Even as the US “brick and mortar” retail industry is in a tailspin of historic proportions, its ad spending must be better than ever, because on Monday Google parent Alphabet closed up 2.3%, hitting a new record high, and as Bloomberg pointed out first, the company’s market value crossed above $600 billion for the first time ever.
Investors chose not to wait for GOOGL earnings due later this week, and bought up shares ahead of the announcement driven by positive analyst comments ahead of 1Q results on April 27 and as the S&P North American tech index rose 1.4% with broader markets rallying.
Whether ad spend, and earnings, will justify GOOGL’s astronomic market valuation, second only behind AAPL, will be revealed later this week, but for now it remains clear that just five tech companies – the biggest ones – namely Apple, Google, Microsoft, Amazon and Facebook remain the backbone of the entire stock market, and carry the weight of much of the stock market on their shoulders.

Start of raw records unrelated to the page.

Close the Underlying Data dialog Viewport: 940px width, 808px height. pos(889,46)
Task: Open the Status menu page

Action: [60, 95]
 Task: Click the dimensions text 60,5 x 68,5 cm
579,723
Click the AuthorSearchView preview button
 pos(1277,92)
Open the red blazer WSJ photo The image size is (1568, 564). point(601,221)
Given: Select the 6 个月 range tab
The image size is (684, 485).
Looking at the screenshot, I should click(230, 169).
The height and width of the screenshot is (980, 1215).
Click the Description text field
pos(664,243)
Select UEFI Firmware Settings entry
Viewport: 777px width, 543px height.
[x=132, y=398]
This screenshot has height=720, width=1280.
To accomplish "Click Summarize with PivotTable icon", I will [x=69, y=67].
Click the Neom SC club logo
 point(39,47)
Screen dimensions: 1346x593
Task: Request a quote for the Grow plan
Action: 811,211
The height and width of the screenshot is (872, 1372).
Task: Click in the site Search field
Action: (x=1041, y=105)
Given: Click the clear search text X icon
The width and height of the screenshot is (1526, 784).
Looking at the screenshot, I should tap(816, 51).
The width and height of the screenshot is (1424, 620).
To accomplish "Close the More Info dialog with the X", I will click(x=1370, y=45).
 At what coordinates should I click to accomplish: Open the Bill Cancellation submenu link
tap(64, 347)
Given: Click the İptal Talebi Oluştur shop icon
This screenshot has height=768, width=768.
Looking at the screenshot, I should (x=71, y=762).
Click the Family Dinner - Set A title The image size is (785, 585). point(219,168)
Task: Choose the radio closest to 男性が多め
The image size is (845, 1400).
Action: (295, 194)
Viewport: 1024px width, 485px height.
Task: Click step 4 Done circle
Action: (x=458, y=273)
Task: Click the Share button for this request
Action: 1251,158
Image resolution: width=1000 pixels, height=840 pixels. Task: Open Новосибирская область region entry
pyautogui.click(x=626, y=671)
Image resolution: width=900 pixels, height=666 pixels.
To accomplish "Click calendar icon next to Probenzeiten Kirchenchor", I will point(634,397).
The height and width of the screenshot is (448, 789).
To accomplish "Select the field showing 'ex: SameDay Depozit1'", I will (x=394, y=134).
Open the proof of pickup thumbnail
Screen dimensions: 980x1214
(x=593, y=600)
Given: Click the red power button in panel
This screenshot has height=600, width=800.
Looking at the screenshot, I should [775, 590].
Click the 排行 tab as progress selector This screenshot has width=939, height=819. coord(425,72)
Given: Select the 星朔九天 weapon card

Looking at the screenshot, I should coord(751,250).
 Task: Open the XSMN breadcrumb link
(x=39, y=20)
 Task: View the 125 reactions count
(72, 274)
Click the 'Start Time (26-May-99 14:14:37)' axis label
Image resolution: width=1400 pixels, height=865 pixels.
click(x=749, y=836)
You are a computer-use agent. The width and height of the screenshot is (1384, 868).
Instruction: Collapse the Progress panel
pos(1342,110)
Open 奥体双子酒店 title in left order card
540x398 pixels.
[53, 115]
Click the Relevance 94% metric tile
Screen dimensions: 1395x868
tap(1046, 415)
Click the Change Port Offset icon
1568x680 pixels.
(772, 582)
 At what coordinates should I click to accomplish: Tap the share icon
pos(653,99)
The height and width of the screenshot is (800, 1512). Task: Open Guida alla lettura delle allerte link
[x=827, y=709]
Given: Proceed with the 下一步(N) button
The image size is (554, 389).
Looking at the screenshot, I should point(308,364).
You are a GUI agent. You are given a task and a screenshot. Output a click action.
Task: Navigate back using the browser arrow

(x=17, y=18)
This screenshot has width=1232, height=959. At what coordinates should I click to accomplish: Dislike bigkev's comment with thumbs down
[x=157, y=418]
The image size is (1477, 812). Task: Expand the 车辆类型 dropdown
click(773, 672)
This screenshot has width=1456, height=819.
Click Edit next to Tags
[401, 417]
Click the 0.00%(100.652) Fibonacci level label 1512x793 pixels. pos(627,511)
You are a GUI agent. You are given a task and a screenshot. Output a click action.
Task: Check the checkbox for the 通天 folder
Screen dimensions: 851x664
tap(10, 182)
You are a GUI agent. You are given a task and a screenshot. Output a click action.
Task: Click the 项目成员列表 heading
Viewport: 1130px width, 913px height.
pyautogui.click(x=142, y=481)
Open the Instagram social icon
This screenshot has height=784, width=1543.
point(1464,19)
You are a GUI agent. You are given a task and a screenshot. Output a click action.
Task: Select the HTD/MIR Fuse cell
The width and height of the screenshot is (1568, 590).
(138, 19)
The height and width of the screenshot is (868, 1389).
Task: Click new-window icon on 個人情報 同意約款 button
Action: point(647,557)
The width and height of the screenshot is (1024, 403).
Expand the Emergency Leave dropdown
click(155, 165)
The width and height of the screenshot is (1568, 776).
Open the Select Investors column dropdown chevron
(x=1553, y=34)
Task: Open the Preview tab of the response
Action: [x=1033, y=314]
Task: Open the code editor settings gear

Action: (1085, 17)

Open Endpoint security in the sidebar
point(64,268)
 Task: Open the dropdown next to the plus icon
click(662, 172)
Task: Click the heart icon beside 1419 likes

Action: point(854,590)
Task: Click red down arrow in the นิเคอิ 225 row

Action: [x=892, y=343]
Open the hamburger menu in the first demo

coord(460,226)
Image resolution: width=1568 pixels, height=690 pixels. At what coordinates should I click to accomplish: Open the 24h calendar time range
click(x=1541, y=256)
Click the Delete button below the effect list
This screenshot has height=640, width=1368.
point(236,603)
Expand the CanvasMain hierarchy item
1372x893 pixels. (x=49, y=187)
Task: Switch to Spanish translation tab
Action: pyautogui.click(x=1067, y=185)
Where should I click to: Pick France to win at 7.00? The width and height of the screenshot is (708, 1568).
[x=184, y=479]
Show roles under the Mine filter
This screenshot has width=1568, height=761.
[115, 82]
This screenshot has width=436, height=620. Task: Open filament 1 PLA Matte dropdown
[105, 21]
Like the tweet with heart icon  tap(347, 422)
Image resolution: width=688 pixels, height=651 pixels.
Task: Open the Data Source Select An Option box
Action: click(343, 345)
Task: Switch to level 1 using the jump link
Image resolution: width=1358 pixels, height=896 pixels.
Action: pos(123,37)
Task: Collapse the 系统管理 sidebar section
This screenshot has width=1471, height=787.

As CNBC noted recently, Apple is up over 23% year to date, Google parent company Alphabet is up over 10 percent, Microsoft is up over 6%, Amazon has soared over 20% and Facebook is up over 25% just in the past four months. The relentless strength of these tech titans is why the overall market has been so solid in recent months. Meanwhile, some 130 stocks in the S&P 500 are trading below their 200 day moving average.